A new study finds vegan burgers are better for your heart health than red meat.
Researchers at Stanford Medicine have found that a diet that includes approximately two servings of plant-based meat “lowers some cardiovascular risk factors.” This is compared to a diet that includes the same amount of red meat.
The study was funded by plant-based meat producer Beyond Meat. The findings were published in the American Journal of Clinical Nutrition.
Christopher Gardner, Ph.D., professor of medicine at the Stanford Prevention Research Center, and senior author of the paper said plant-based meats seem like a healthier option than animal meat, though did caution against overconsumption.
“Many of the new meat alternatives, such as Beyond Meat, have relatively high levels of saturated fat and added sodium and are considered highly processed foods,” he said in a statement. “All of these factors have been shown to contribute to cardiovascular disease risk.”
This was the basis for the study, Gardner said. “The question is, if you’re adding sodium and coconut oil, which is high in saturated fat, and using processed ingredients, is the [plant-based] product still actually healthy?”
To discover which protein was healthier, researchers studied the impact of the two proteins on a group of 36 people.
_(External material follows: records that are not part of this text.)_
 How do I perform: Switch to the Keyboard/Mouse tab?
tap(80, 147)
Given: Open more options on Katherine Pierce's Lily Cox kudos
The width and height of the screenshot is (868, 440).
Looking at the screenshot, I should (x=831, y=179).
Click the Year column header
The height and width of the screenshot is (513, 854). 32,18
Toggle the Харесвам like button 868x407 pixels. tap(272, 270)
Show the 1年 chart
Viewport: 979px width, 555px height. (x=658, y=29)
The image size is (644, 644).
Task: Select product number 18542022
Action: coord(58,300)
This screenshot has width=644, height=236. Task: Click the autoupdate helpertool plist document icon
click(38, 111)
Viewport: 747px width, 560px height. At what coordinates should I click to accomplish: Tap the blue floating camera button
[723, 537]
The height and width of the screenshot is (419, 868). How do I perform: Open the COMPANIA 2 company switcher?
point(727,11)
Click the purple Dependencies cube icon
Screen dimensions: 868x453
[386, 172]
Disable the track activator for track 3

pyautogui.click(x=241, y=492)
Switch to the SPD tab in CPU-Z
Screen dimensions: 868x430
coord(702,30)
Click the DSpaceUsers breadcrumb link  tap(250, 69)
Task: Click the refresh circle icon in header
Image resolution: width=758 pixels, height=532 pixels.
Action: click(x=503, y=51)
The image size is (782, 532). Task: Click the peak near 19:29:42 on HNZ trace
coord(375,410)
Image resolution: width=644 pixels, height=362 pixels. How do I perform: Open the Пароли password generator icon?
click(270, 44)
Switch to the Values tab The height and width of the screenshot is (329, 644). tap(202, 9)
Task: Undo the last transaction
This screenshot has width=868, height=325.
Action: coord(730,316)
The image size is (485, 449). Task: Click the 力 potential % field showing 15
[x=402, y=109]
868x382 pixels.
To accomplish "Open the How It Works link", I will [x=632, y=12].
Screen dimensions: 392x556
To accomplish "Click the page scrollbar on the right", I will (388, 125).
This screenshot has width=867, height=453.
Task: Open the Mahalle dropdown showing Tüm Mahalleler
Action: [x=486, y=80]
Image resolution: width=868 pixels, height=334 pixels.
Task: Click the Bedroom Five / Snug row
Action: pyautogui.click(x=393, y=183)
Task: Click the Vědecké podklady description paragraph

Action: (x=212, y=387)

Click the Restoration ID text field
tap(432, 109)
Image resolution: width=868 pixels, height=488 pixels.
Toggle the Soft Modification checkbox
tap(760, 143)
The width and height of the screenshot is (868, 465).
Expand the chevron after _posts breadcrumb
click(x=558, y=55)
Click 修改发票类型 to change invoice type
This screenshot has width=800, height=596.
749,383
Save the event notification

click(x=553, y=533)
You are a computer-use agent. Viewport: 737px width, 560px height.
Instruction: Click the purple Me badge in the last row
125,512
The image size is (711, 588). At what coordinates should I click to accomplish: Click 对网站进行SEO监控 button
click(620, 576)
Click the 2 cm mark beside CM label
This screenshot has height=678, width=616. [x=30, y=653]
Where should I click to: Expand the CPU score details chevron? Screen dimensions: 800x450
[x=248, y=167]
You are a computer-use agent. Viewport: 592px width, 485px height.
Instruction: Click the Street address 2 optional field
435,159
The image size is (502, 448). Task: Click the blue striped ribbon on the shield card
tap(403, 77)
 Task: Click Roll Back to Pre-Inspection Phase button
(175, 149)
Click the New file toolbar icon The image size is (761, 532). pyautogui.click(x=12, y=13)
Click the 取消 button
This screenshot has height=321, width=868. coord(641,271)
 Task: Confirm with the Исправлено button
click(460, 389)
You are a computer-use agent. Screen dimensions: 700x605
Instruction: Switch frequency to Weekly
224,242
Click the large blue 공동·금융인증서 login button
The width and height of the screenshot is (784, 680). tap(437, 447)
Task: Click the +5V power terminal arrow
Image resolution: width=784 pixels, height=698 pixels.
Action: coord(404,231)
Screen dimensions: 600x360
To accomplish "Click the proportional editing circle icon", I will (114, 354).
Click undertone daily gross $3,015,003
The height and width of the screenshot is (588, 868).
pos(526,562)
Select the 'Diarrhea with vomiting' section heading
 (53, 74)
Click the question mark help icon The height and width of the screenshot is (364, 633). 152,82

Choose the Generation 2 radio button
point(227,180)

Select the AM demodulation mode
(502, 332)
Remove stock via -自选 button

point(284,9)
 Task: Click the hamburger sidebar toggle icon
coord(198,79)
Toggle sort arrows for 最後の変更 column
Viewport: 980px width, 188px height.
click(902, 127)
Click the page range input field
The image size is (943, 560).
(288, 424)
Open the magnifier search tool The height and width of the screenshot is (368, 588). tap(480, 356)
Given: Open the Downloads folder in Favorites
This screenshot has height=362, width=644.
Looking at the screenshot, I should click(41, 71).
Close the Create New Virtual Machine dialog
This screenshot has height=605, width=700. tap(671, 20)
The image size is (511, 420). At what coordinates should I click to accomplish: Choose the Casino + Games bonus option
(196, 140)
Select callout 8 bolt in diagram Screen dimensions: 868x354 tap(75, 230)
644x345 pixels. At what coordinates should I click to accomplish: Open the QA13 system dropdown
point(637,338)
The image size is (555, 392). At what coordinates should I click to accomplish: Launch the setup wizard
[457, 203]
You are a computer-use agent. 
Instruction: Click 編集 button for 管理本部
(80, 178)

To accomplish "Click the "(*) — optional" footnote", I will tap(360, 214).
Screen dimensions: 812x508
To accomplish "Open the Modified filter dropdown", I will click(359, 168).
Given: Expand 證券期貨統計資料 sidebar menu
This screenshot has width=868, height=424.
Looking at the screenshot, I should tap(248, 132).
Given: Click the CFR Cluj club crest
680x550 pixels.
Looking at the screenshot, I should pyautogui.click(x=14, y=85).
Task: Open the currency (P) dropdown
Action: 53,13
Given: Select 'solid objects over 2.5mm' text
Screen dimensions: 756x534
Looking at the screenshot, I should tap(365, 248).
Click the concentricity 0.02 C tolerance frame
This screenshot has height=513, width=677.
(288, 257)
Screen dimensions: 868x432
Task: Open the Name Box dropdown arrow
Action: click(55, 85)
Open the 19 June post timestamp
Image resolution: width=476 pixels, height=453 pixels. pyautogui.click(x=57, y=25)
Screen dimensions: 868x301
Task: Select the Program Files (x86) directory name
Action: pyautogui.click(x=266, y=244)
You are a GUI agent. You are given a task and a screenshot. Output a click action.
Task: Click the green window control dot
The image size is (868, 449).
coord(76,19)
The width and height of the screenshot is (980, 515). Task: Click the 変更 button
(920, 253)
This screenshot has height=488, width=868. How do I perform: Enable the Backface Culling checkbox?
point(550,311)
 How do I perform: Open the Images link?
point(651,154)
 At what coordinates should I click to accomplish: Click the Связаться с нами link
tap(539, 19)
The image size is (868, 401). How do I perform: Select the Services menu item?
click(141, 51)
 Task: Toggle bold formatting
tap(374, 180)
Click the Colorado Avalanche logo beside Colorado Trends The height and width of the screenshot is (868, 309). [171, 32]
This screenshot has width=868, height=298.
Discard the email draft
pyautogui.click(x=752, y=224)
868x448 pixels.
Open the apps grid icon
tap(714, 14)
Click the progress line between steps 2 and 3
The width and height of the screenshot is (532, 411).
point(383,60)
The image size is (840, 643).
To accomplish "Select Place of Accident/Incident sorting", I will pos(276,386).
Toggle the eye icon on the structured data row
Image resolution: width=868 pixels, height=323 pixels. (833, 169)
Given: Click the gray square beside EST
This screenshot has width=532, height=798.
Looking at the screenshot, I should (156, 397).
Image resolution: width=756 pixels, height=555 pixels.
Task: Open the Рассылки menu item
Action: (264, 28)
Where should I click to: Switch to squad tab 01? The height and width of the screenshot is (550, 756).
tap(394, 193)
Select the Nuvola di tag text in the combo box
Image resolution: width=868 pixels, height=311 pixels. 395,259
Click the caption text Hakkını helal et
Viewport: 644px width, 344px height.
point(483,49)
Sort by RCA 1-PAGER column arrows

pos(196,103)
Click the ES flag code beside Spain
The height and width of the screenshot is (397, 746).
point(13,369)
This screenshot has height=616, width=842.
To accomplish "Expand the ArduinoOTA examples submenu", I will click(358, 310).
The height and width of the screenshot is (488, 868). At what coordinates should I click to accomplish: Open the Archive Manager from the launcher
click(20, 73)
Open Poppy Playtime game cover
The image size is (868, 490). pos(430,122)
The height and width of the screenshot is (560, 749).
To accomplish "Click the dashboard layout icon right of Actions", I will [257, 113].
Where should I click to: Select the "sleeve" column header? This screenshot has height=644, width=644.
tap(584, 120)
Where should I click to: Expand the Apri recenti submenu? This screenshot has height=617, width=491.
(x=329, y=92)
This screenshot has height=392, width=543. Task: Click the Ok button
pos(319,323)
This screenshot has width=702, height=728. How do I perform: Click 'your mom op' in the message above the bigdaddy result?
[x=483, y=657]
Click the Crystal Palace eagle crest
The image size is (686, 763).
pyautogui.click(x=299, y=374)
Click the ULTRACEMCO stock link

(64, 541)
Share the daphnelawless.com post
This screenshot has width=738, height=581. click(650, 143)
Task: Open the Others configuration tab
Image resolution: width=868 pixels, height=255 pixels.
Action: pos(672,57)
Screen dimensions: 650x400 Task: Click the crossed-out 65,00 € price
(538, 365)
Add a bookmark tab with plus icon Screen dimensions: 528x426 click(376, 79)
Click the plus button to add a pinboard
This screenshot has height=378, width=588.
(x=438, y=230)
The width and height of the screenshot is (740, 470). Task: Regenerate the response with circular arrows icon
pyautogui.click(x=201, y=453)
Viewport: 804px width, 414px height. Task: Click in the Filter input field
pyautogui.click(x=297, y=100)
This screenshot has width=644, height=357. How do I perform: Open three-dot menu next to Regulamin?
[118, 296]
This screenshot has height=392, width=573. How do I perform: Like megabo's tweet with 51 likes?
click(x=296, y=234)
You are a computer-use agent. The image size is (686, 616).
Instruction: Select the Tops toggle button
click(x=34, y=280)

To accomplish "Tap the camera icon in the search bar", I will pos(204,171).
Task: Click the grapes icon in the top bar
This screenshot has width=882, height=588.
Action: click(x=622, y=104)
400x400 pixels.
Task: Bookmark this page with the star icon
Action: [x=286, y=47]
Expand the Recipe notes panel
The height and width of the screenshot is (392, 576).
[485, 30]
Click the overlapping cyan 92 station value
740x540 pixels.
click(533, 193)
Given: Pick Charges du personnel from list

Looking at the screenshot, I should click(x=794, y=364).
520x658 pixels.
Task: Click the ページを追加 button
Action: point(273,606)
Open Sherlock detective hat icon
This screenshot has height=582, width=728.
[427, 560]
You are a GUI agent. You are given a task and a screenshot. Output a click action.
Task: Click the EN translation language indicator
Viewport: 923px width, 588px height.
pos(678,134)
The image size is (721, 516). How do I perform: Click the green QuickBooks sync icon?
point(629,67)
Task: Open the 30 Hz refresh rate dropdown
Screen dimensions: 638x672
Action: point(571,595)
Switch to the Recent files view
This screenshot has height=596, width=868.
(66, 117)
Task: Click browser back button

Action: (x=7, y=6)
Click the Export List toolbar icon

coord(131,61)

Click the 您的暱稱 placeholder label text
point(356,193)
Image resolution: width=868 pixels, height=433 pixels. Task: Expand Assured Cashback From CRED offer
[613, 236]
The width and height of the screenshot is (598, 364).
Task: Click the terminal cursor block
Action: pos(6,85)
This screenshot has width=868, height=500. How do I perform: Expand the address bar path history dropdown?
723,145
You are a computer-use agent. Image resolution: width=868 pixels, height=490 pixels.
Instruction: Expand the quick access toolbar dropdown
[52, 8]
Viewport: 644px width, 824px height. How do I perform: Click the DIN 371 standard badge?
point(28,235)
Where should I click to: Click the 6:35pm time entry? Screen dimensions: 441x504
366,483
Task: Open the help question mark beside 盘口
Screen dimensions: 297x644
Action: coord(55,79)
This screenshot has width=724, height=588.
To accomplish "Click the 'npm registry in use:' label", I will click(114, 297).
Eighteen were given two daily servings of plant-based meat for eight weeks. The other half were given animal meat.
At the end of eight weeks, the two groups switched. Those that had previously eaten the plant-based meat were given animal meat for eight more weeks and vice-versa.
Then, researchers measured the levels of trimethylamine N-oxide (TMAO) in their bodies. TMAO is a molecule that may be linked to an increased risk of cardiovascular disease.
They discovered those who ate the red meat diet during the first eight-week period had higher levels of TMAO. Those who consumed the plant-based meat first had lower levels. When the two groups switched diets, those who went from animal meat to plant-based meat saw a decrease in TMAO levels. But those who transitioned from plant-based meat to red meat did not have an increase in TMAO levels.
“It was pretty shocking,” Gardner, a vegetarian, said. “[F]or the participants who had the plant-based diet first, during which they ate no meat, we basically made them vegetarians, and in so doing, may have inadvertently blunted their ability to make TMAO.”
Researchers also found that—regardless of which diet was consumed first—levels of LDL cholesterol decreased when people consumed the plant-based meat. Participants also lost an average of two pounds when they were on the plant-based meat diet.